Kamipun kemudian berpagutan dan berciuman dengan saling serang. Tanganku langsung meremas-remas gunung kembarnya. Hal itu membuat Indah semakin ketagihan dan tangan Indah memegang tangan kananku dan menuntunnya untuk mengorek 'gua selarong'nya yang sudah kebanjiran lahar. Jari tanganku langsung kuarahkan ke gua tersebut hingga..
"Akk, nikmat Mas. Teruskan Mas, terus ach.. ach aku keluar.. Mas!", 'kicau' Indah.
"Mas, tuntaskan yuk"
"Okelah", kataku.
Senjataku sebenarnya belum keras betul, sehingga aku malas-malasan untuk memasukannya ke 'gua' Indah. Bleezz..
"Mas, aku kepingin kenikmatan ini dari Mas Boy terus. Mau nggak?"
"Siapa nolak" jawabku sambil terus memompa Indah.

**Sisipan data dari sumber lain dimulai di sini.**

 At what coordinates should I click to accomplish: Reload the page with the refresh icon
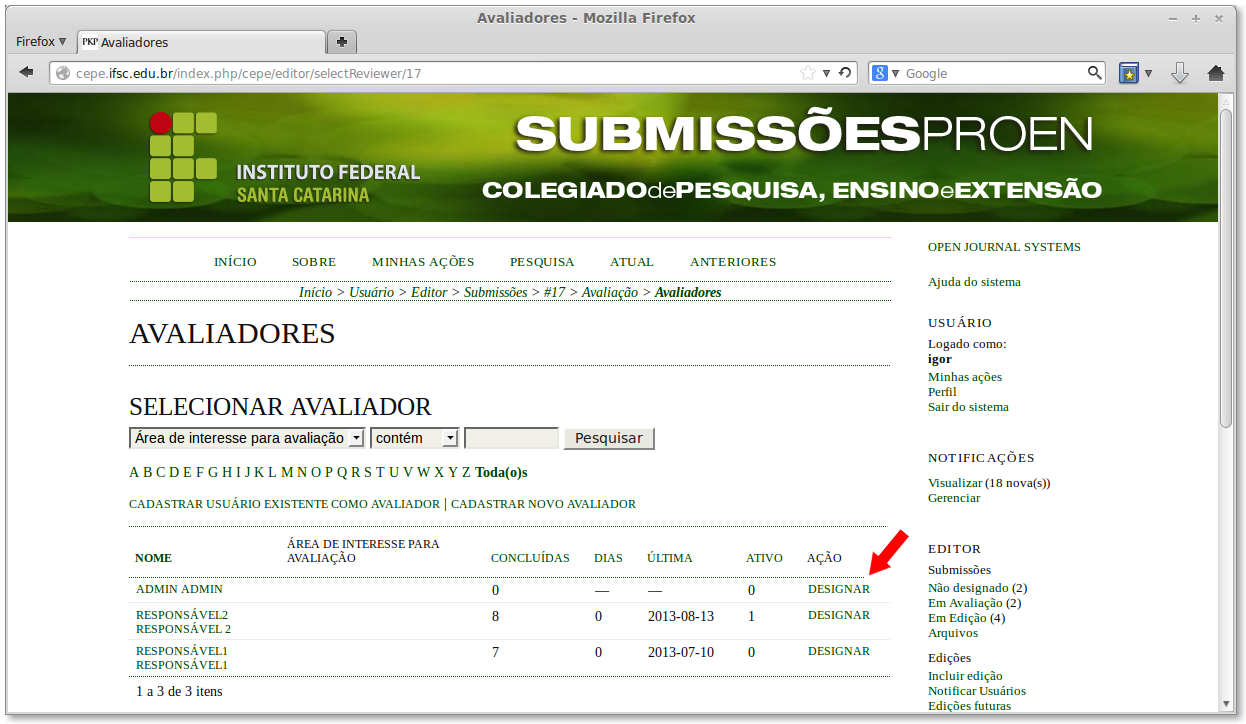pos(845,72)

Indah menggoyangkan pantatnya dengan lincahnya hingga membuatku tidak tahan..
"Say.. aahh.. aku mau.. keluar.. nich.."
"Aku juga Mas.., aahh.."
Akhirnya kami berdua sampai ke puncak kenikmatan 'pamungkas'. Jam telah menujukan jam 12.00, artinya kami harus check out.
"Mas, kalau tabloid yang memuat fotoku sudah keluar tolong kabarin ya, entar aku kasih hadiah deh", pintanya dengan senyum menawan.
Dan seminggu kemudian foto Indah muncul di tabloidku.